D: Lilith: Daimon or Demon
Daimon is from the Greek diamôn.
Socrates wrote of his daimon somewhat disparagingly when he said that sometimes his daimon played tricks on him and prevented him from the task at hand. Significantly, his daimon did not prompt him to do something else in its place. The daimon left it up to Socrates, in part so that Socrates retained his own authority and also that the daimon bore no blame. The daimon was often a feminine whisper –
Daimon can be seen as the higher part of a human’s spirit or as a gift, that inner voice that guides us if we care to listen well. It can be inspirational and enlightening …
Can the demons we deal with in our everyday lives be transformed? I imagine Lilith sitting in the depths of the Red Sea and plotting her revenge in the most demonic way possible. I feel like that sometimes when I fantasise about gouging out the eyes of the idiot driver who almost ran me over, or slicing off the extremities of women abusers, traffickers, child molesters. The depth of my feeling scares me. I acknowledge succumbing to self-destructive behaviour when I over eat like a demon. It is only afterwards when I reflect and digest my disgust at myself of over-eating completely unconsciously. I give a nod to Lilith when I see her in me, as a personification of the destructive demonic force – my ‘hunger’ for something that was there and which I did not acknowledge it for what it was, unconsciously turning it against myself.
Relating to Lilith in a more compassionate way, we can see in her, some of ourselves.
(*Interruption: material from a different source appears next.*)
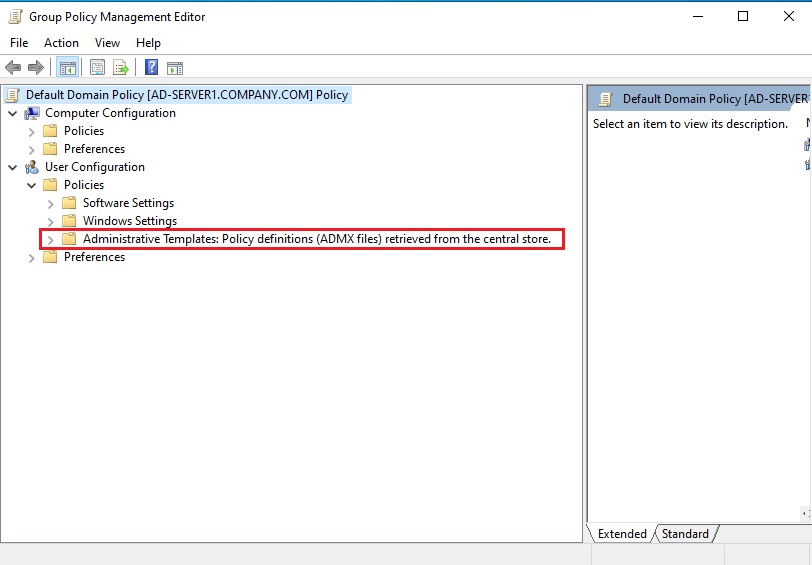Switch to the Standard tab
The width and height of the screenshot is (812, 565).
click(x=685, y=534)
We all get into horribly dark places at times when we feel unloved, unappreciated, unvalued, unfairly treated, exiled even from ourselves and we feel that dark, destructive and dangerous energy rising. Too often we act out our feelings of rage and despair, stuffing ourselves with food, whiskey, drugs, anything, to rid us, numb us, of those uncomfortable feelings and emotions.
Lilith’s time alone in the depths of Red Sea was a time when all the demons invaded her. She must have felt the whole range of emotions experienced by us.
What are we to do with that energy? Do we disregard it as too foreign to ourselves? Can we bring this dark Lilith energy out of the shadows and connect to it in a different way, releasing some of its demonic powers by acknowledging her? Any dark energy stored in darkness tends to become distorted and, if disregarded, turns against us to our detriment.
We are in a sense daughters – and sons – of Lilith. We also experience deep wounding in our lives. Though the rose is a thing of beauty, its thorns prick and make us bleed. That pricking and bleeding can immobilise us. It is meant to …
Can the daimon appear to us in these times of sorrow? Are we open to the deeper messages, even if a whisper, that our soul is in need of receiving?